August 2012

Brethren –

July was a great month for Herndon lodge. It is quite an accomplishment but managed to confer both Fellowcraft as well as Master Mason degree on a brother form Arizona for whom we did courtesy work. The Master Mason degree was great with brethren form our lodge doing great ritual and some of them heavily involved into multi-tasking (Thank you brother Bennett) and it was great to have a visitor from Arizona in person of our candidate’s father. I think we proudly represented all that Herndon Lodge 264 is all about.

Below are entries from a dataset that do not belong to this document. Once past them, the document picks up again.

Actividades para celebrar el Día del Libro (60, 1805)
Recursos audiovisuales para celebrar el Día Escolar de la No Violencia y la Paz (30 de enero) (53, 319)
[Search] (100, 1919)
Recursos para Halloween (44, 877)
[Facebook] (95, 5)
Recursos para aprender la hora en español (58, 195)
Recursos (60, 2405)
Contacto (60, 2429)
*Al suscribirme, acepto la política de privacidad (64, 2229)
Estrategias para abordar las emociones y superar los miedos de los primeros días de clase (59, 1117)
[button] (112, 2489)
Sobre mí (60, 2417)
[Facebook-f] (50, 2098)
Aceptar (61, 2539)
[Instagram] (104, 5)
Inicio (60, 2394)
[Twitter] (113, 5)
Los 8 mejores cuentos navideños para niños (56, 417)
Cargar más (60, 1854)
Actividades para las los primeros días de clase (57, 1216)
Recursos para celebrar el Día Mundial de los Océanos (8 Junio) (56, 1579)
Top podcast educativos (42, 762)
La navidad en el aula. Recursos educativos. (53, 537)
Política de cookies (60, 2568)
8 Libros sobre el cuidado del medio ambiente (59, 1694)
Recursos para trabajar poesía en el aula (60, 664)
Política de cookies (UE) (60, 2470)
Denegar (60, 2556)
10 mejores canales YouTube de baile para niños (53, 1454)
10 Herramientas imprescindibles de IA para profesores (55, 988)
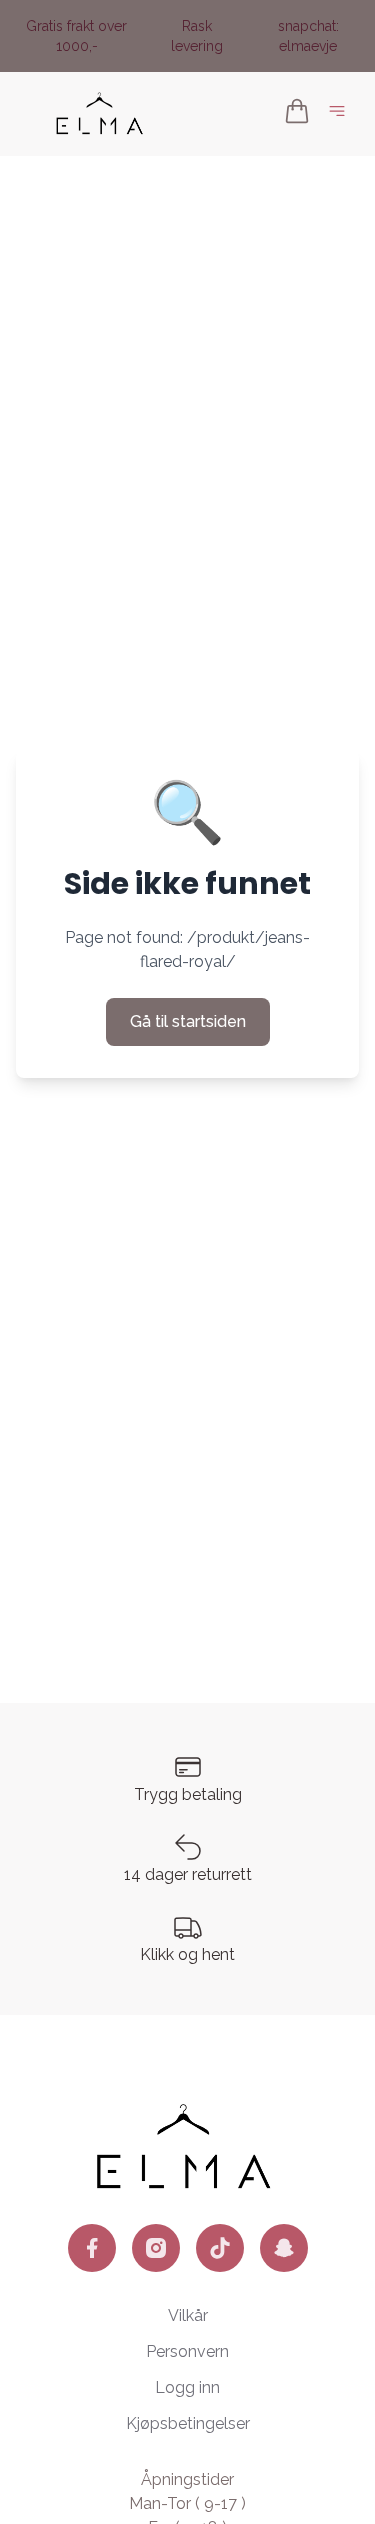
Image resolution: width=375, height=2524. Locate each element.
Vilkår (188, 2315)
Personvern (187, 2351)
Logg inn (187, 2387)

As Master of our Lodge for the past eight months, I am increasingly humbled by the true magnificence of Masonry. When first starting out in Masonry, I think many of us appreciated the benefits of belonging to the finest fraternity in the world. The work required to pass through the three degrees gives a sense of satisfaction in their achievement. While the work is tedious and exacting, we probably looked upon the lessons in awe of their formality, but also accepted them as just necessary steps in the rite of passage. Since being raised to the third degree, however, every time we conduct a Master Mason degree, I have a feeling that participation provides us with opportunity to further study the wisdom and knowledge contained within masonry. With each successive degree I participated in, I discovered meaning that I had not realized before. Upon introspection and applying those lessons to the context of my own life, I realized their importance to who and what I am or, more importantly, of who and what I should be as a human being and as a mason.

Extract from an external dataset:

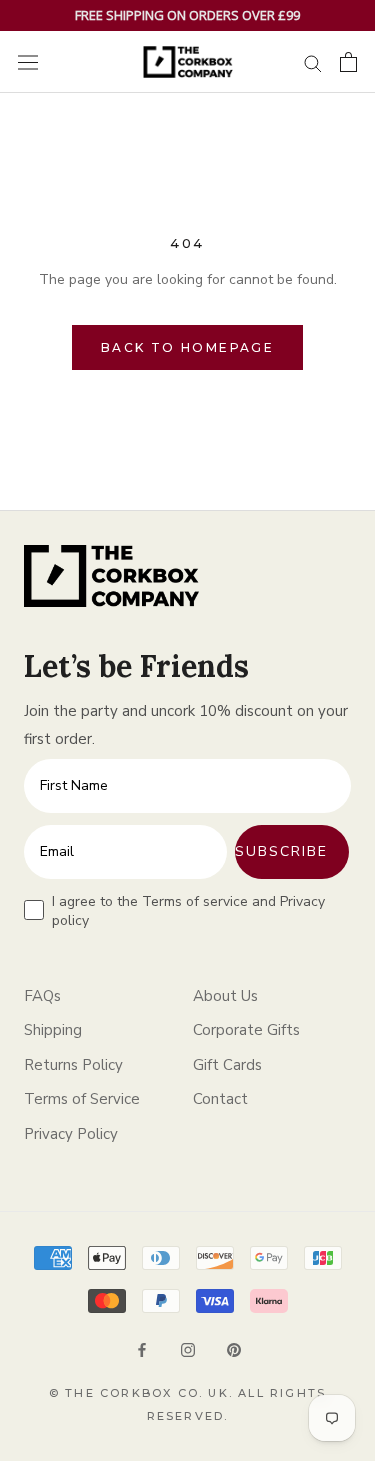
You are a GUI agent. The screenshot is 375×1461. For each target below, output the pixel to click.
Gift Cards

Ben Franklin said “Eat not to dullness; drink not to elevation.” Temperance could be argued as the most importance of all the virtues. Temperance of a Mason is taught in the Entered Apprentice Degree. Without Temperance a Mason simply cannot assimilate the other virtues and will ultimately fail in his pursuit of enlightenment. The development of temperance will give a Mason the self-discipline necessary to adhere to the other virtues. Temperance calls for a man to avoid overindulgences such as food, drink, and other vices. By conquering your primal urges you will have the confidence to start making improvements in other areas of your life. Masons should not seek to numb themselves in the pursuit of a good time. For surely there is something to be said about being fully present in every moment. You will find at the heart of Masonic allegory is belief in personal responsibility. Gaining the self-discipline to moderate your indulgence in mane of life’s vices both legal and illegal will give you the confidence to start making other improvements in your life.

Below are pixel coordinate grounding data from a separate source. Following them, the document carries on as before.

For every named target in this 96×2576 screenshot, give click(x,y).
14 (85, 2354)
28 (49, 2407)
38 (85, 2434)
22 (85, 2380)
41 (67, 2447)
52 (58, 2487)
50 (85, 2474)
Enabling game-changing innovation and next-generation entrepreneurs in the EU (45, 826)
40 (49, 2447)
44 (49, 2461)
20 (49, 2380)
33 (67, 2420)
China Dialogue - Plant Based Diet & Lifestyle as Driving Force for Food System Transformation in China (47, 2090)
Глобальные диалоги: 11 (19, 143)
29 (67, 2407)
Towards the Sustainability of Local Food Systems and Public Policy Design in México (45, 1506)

For the end I will leave you with two quotes that inspired me when thinking about my individual pride of being a mason. I hope you will find them as motivational:
“I watched them tearing a building down, a gang of men in a busy town; with a ho-heave-ho and a lusty yell, they swung a beam and the sides fell. I asked the foreman, “Are these men skilled and the kind you would hire, if you had to build?” and he gave me a laugh and said, “No indeed, just common labor is all I need. I can easily wreck in a day or two what other builders have taken a year to do.” And I thought to myself as I went my way,” Which of these roles have I tried to play? Am I a builder that works with care, measuring life by the rule and square? Am I shaping my deeds to a wellmade plan, patiently doing the best I can? Or am I a wrecker who walks the town, content with the labor of tearing down?”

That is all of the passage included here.